Prompt: Set the listing down again, exactly as it stands below.

Segment Open

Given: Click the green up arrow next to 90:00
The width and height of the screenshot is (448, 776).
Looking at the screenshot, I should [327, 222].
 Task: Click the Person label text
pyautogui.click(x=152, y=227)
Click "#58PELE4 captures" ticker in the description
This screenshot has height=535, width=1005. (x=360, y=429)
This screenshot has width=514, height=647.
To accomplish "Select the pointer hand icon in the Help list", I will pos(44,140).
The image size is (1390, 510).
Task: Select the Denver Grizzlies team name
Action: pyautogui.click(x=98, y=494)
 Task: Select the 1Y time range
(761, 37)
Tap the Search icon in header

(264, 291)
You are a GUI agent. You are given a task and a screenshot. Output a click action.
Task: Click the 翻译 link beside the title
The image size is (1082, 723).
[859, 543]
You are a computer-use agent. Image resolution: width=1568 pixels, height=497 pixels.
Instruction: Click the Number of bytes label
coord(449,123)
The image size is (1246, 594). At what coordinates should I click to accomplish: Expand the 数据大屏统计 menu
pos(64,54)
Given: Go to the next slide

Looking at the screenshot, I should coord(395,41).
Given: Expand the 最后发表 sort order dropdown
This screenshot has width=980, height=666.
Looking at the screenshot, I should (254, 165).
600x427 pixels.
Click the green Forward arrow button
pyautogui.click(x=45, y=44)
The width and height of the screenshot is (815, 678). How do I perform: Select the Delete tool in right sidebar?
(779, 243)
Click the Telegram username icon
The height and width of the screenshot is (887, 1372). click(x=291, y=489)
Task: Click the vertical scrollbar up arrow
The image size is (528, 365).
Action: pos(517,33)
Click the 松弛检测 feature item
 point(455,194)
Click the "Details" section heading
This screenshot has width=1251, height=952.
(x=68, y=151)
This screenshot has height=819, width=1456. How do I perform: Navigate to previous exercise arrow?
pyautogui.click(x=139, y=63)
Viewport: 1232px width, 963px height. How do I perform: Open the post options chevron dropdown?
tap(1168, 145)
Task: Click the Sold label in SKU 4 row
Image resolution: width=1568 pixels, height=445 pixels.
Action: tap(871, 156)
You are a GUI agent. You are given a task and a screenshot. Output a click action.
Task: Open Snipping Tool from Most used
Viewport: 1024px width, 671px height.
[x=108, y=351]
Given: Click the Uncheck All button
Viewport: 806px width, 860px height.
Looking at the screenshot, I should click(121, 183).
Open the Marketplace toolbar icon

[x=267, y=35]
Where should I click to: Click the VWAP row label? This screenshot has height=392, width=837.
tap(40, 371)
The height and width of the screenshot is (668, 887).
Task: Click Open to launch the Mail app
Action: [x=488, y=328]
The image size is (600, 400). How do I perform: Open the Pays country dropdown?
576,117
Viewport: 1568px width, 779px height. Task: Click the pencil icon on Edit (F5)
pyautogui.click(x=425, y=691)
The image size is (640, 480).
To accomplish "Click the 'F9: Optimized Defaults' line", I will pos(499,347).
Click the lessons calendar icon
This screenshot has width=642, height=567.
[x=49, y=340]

Segment Closed

Answer section:
Given: Click the green up arrow next to 90:00
The width and height of the screenshot is (448, 776).
Looking at the screenshot, I should [327, 222].
 Task: Click the Person label text
pyautogui.click(x=152, y=227)
Click "#58PELE4 captures" ticker in the description
This screenshot has height=535, width=1005. (x=360, y=429)
This screenshot has width=514, height=647.
To accomplish "Select the pointer hand icon in the Help list", I will pos(44,140).
The image size is (1390, 510).
Task: Select the Denver Grizzlies team name
Action: pyautogui.click(x=98, y=494)
 Task: Select the 1Y time range
(761, 37)
Tap the Search icon in header

(264, 291)
You are a GUI agent. You are given a task and a screenshot. Output a click action.
Task: Click the 翻译 link beside the title
The image size is (1082, 723).
[859, 543]
You are a computer-use agent. Image resolution: width=1568 pixels, height=497 pixels.
Instruction: Click the Number of bytes label
coord(449,123)
The image size is (1246, 594). At what coordinates should I click to accomplish: Expand the 数据大屏统计 menu
pos(64,54)
Given: Go to the next slide

Looking at the screenshot, I should coord(395,41).
Given: Expand the 最后发表 sort order dropdown
This screenshot has width=980, height=666.
Looking at the screenshot, I should (254, 165).
600x427 pixels.
Click the green Forward arrow button
pyautogui.click(x=45, y=44)
The width and height of the screenshot is (815, 678). How do I perform: Select the Delete tool in right sidebar?
(779, 243)
Click the Telegram username icon
The height and width of the screenshot is (887, 1372). click(x=291, y=489)
Task: Click the vertical scrollbar up arrow
The image size is (528, 365).
Action: pos(517,33)
Click the 松弛检测 feature item
 point(455,194)
Click the "Details" section heading
This screenshot has width=1251, height=952.
(x=68, y=151)
This screenshot has height=819, width=1456. How do I perform: Navigate to previous exercise arrow?
pyautogui.click(x=139, y=63)
Viewport: 1232px width, 963px height. How do I perform: Open the post options chevron dropdown?
tap(1168, 145)
Task: Click the Sold label in SKU 4 row
Image resolution: width=1568 pixels, height=445 pixels.
Action: tap(871, 156)
You are a GUI agent. You are given a task and a screenshot. Output a click action.
Task: Open Snipping Tool from Most used
Viewport: 1024px width, 671px height.
[x=108, y=351]
Given: Click the Uncheck All button
Viewport: 806px width, 860px height.
Looking at the screenshot, I should click(121, 183).
Open the Marketplace toolbar icon

[x=267, y=35]
Where should I click to: Click the VWAP row label? This screenshot has height=392, width=837.
tap(40, 371)
The height and width of the screenshot is (668, 887).
Task: Click Open to launch the Mail app
Action: [x=488, y=328]
The image size is (600, 400). How do I perform: Open the Pays country dropdown?
576,117
Viewport: 1568px width, 779px height. Task: Click the pencil icon on Edit (F5)
pyautogui.click(x=425, y=691)
The image size is (640, 480).
To accomplish "Click the 'F9: Optimized Defaults' line", I will pos(499,347).
Click the lessons calendar icon
This screenshot has width=642, height=567.
[x=49, y=340]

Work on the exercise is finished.